Among the entries below, find every line that has "dropdown" and pull it out.

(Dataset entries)

____________________

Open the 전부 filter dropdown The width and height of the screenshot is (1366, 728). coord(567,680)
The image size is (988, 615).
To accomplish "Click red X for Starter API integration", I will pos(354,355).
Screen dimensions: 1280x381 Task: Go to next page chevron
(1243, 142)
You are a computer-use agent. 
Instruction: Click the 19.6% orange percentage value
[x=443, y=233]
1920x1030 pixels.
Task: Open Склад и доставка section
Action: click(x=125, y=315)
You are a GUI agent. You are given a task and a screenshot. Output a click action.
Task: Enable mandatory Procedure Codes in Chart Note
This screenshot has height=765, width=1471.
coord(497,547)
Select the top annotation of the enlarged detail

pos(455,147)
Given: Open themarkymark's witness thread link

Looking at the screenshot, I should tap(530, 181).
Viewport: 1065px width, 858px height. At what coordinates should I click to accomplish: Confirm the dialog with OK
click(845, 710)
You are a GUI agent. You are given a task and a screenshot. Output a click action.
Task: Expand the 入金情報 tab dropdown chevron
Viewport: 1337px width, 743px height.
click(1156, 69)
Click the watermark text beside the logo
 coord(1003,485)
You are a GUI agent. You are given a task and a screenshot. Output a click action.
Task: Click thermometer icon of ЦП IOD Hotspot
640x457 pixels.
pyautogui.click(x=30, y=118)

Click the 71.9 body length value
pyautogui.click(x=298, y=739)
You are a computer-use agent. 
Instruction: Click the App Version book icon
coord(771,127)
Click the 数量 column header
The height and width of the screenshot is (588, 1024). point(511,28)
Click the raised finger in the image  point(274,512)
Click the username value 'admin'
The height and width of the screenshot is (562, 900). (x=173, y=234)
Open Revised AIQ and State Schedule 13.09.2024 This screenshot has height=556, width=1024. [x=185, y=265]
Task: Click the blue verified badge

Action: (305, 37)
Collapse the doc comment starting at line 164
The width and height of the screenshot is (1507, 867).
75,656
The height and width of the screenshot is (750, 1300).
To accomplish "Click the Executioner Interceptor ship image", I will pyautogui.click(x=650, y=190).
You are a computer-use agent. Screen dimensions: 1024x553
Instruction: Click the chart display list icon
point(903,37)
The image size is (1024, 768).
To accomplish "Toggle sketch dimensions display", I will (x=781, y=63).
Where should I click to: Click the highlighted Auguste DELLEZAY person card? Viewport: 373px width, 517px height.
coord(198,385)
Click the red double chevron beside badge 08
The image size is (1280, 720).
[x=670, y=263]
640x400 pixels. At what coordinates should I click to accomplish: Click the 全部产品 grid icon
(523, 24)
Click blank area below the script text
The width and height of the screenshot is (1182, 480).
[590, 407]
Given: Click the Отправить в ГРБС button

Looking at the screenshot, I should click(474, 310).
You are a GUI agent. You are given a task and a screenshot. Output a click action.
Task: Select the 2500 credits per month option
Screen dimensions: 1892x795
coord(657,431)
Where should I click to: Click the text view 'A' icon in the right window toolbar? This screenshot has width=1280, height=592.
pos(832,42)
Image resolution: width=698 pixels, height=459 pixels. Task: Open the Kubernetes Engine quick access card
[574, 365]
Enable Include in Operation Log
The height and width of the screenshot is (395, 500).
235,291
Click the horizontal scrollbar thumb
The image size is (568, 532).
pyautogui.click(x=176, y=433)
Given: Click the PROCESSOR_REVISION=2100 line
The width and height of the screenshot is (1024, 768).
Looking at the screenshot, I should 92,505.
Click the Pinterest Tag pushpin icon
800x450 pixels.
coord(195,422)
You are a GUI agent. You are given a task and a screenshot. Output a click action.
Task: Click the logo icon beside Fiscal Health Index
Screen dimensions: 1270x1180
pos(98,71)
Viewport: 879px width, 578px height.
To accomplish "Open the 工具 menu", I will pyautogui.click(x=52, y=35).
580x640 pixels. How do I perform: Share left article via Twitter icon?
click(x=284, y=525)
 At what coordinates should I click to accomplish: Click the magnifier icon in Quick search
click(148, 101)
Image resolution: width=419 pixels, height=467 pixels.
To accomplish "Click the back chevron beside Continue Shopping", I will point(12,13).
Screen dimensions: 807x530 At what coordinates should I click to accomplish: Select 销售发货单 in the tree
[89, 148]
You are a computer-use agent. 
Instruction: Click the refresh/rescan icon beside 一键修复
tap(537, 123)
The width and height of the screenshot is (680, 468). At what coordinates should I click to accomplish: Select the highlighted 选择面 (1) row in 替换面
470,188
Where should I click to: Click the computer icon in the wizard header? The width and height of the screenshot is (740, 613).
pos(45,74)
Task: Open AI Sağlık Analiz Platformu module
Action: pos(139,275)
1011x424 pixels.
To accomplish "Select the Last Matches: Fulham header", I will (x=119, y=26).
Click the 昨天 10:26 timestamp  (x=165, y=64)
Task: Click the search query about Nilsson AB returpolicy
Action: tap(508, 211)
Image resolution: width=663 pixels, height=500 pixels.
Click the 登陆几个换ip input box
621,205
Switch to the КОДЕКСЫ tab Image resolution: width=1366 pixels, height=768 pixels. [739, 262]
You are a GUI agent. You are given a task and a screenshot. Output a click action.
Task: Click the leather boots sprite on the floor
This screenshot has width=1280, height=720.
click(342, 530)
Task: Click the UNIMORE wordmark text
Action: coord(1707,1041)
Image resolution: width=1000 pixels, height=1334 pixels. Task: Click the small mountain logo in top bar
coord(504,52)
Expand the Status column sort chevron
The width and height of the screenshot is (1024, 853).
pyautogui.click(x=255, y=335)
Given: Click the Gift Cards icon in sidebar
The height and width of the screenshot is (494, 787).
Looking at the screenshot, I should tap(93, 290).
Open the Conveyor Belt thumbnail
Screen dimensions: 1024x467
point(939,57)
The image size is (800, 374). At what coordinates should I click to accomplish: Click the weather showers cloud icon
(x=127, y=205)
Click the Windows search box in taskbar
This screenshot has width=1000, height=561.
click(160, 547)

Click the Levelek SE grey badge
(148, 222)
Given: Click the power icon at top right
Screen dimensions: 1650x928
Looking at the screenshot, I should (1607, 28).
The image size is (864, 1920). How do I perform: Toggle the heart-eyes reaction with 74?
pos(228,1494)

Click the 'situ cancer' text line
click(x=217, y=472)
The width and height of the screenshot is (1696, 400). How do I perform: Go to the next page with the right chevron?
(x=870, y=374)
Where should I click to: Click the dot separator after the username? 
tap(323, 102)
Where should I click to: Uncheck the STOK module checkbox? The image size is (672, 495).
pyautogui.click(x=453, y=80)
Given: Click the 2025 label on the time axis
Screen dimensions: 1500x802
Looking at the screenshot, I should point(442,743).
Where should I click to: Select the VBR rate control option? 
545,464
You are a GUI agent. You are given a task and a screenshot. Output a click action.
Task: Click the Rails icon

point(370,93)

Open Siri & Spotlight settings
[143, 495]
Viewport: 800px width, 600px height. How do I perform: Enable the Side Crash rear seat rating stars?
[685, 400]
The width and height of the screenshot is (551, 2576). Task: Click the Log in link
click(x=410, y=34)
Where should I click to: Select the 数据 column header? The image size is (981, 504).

____________________

**Final answer**:
Open the 전부 filter dropdown The width and height of the screenshot is (1366, 728). coord(567,680)
Task: Expand the 入金情報 tab dropdown chevron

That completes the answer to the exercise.